• Instructions for the task
Answer these questions from the chutney recipes:
(a) In how much water is the tamarind soaked for the spicy mint chutney?
(b) What is crackled in oil to make the tempering for the pineapple chutney?
(c) How much yogurt does the fresh green chile chutney call for?

• Selected extract
Keep it covered until bottle gourd is just cooked.
Cool, grind all the ingredients into paste using a blender and remove onto a bowl.
Heat oil in a pan, add all talimpu ingredients in order.
When mustard seeds start spluttering, add this tempering to the bottle gourd chutney bowl.
Mix well and serve with hot steamed rice.

Spicy Mint Chutney



Ingredients:
Mint Leaves 1 1/2 cups packed
Chana Dal 3/4 cup
Urad Dal 1 tbsp
Cumin Seeds 1/2 tsp
Whole Dried Red Chiles 3 – 5
Tamarind 2 inch sized ball
Salt to taste
Oil 1 tsp
Method of preparation:
Clean, wash and roughly chop mint leaves.
Soak tamarind in half a cup of water for sometime and extract all the juice discarding the pulp.
Heat oil in a pan, add chana dal, urad dal, cumin seeds and dried red chiles.
Stir fry until dals are roasted and remove from heat.
In a blender, blend together roasted ingredients, mint leaves, tamarind extract and salt into smooth paste.
Serve spicy mint chutney with idly, dosa or steamed rice.

Pineapple Chutney


Ingredients:
Canned Pineapple Cubes 1 1/2 cups
Jaggery (grated) 2 tbsps
Sugar 1 tbsp
Raisins 1 tsp
Red Chile Powder a pinch
Ginger (grated) a pinch
Oil 1 tsp
Panch Phoran 1/2 tsp
Salt a pinch
Method of preparation:
Heat a sauce pot, add pineapple pieces, jaggery, sugar, raisins, red chile powder, ginger and salt.
Once the jaggery and sugar melt and start to caramalize, add a cup of water.
Cook on low heat until pinapple pieces become soft and mushy.
Add more water if necessary and mash the pinapple pieces with spatula to break them down.
Heat oil in a small pan, add panch phoran and let it crackle.
Pour this tempering over the chutney and mix well.
Pineapple chutney can be stored in refrigerated for couple of weeks.

Fresh Green Chile Chutney



Ingredients:
Green Chiles 1 – 4
Chana Dal 1 1/2 tbsps
Ginger 1/2 inch Piece
Yogurt 1 Cup
Salt to taste
Oil 1 tsp
Method of preparation:
Remove stems, wash and halve the green chiles.
Peel and chop the ginger.
Heat oil in a pan, add chana dal.
When chana dal starts to change color, remove onto a bowl.
Then add chopped green chiles and ginger into the pan.
Fry till green chiles start to brown.
Cool and grind fried green chiles, ginger, chana dal and salt into smooth paste adding enough yogurt.
Mix the ground chilli paste into remaining yogurt.
Serve spicy chilli chutney with idly, dosa, etc…

Ridge Gourd Green Chutney


Ingredients:
Ridge Gourd 6 inch Long
Raw Mango 1/2 of Small One
Freshly Grated Coconut 2 tbsps
Green Chillies 2 – 4
Urad Dal 1/4 tsp
Cumin Seeds 1/4 tsp
Mustard Seeds 1/4 tsp
Salt to taste
Oil 1 tsp
Method of preparation:
Lightly scrape off the skin, wash, remove ends and chop ridge gourd into small chunks.

• Extracted information
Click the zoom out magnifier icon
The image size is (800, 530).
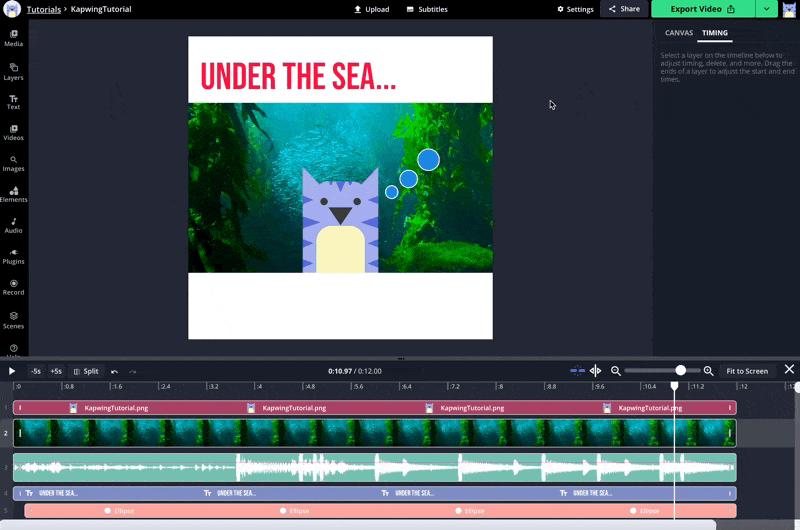click(x=616, y=371)
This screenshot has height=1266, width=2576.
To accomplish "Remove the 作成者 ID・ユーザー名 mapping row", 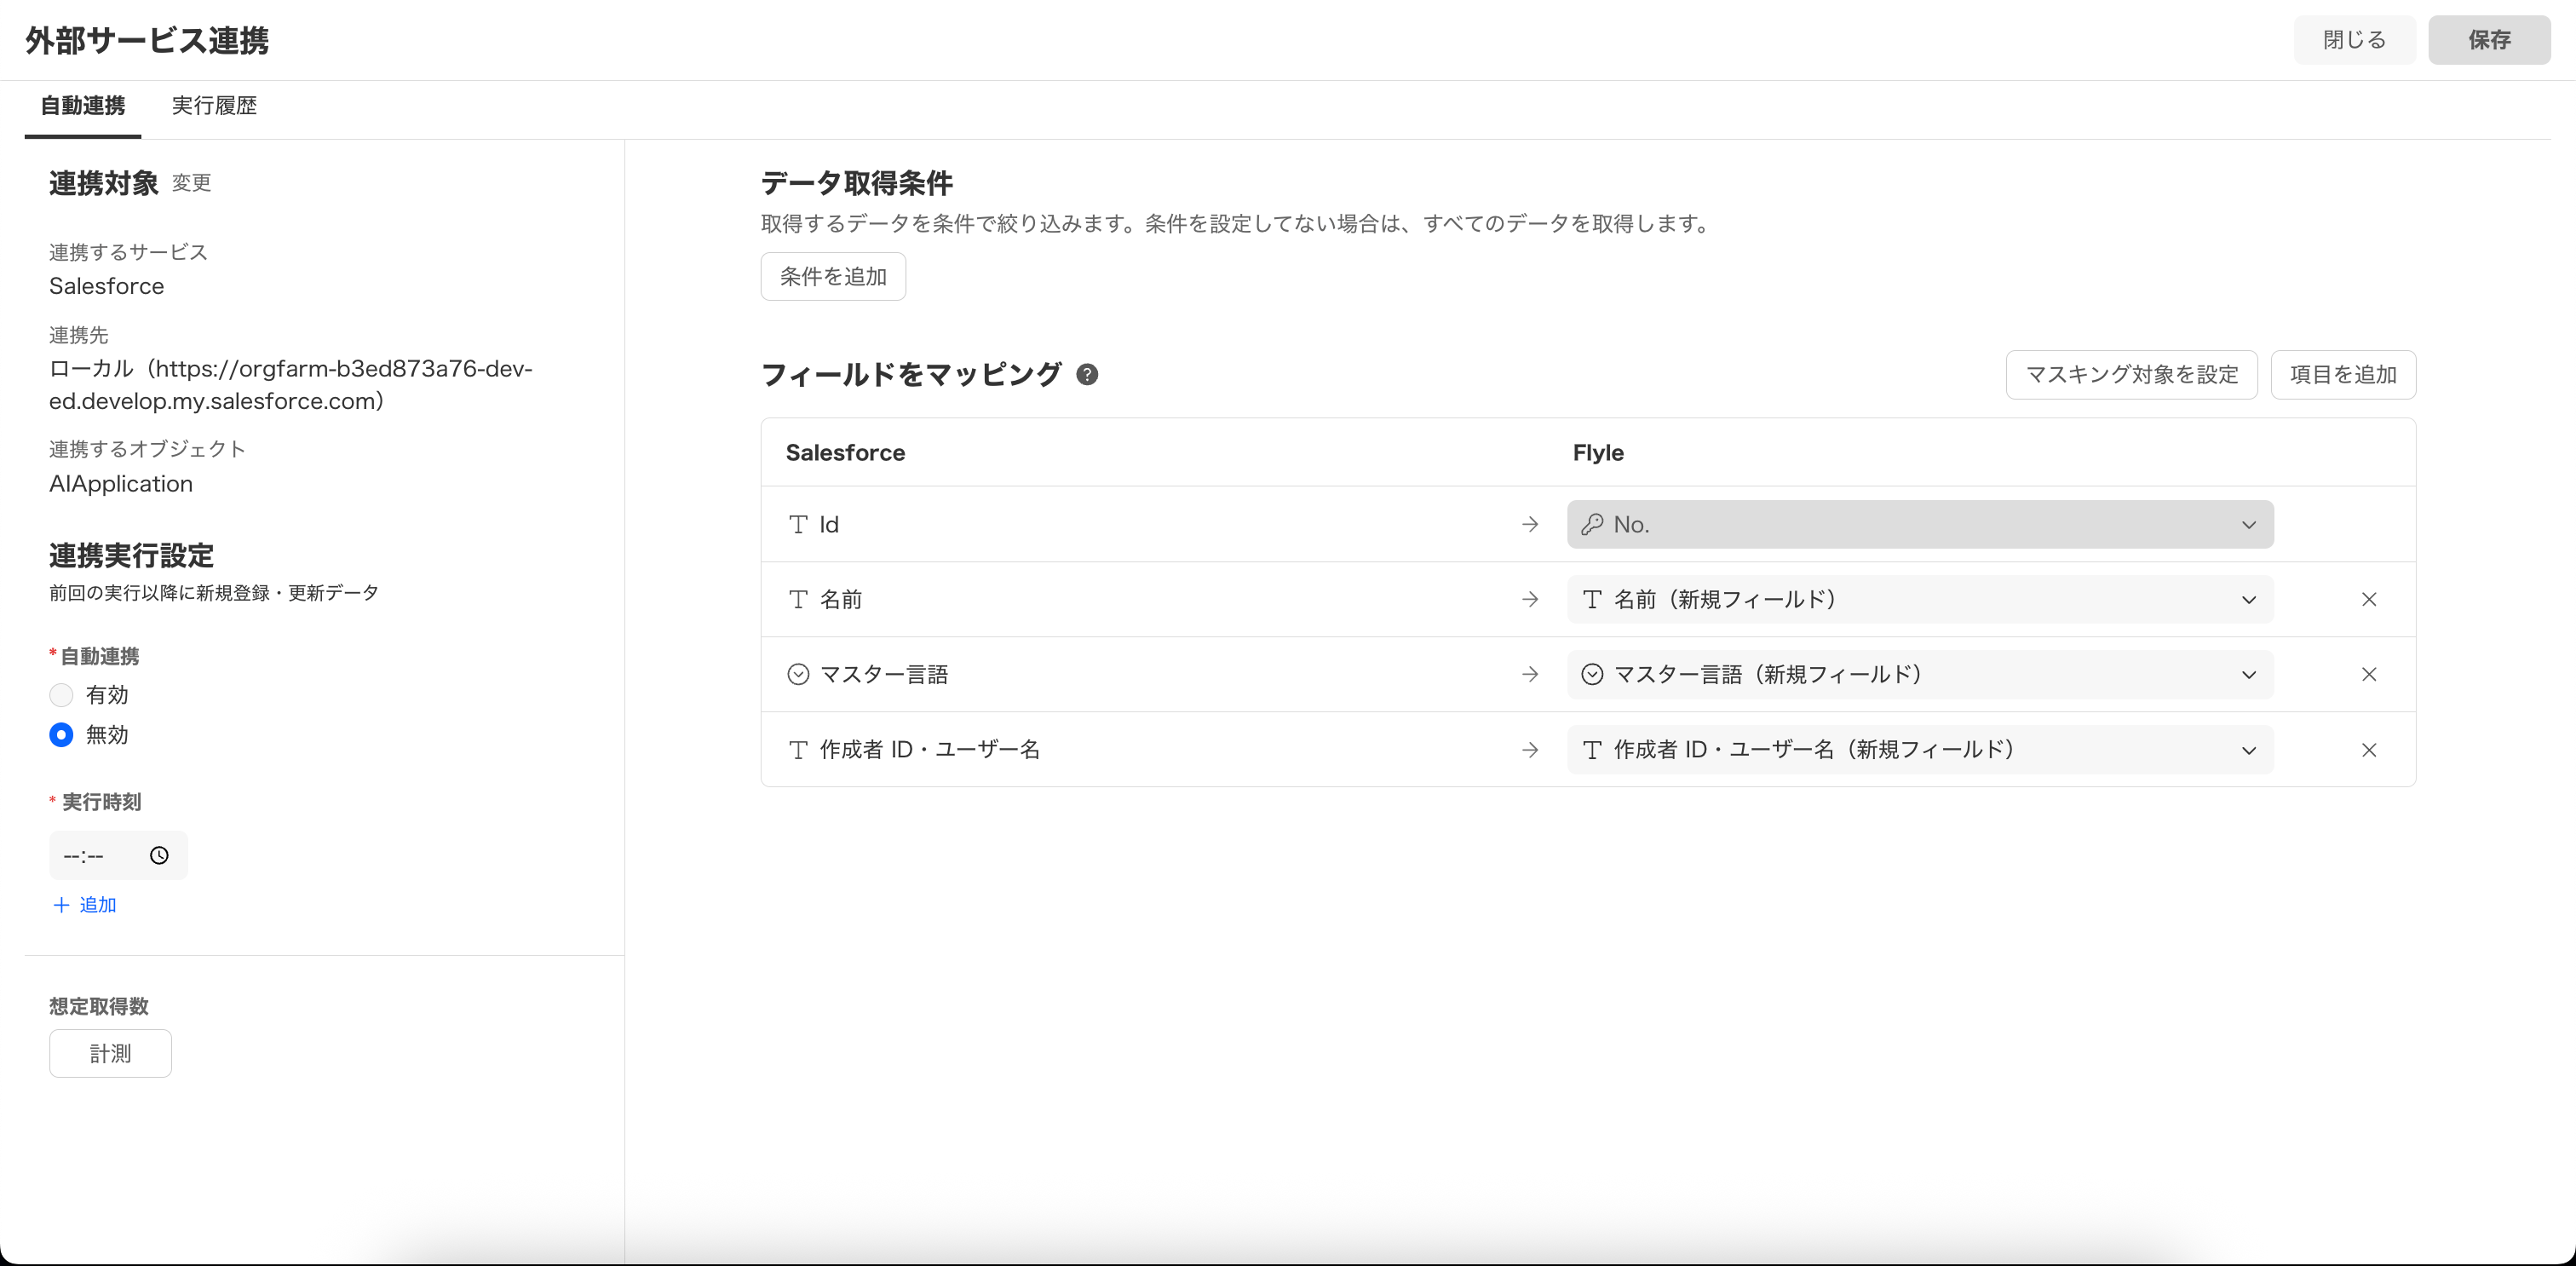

• Completed task
(a) Half a cup of water.
(b) Panch phoran.
(c) 1 cup.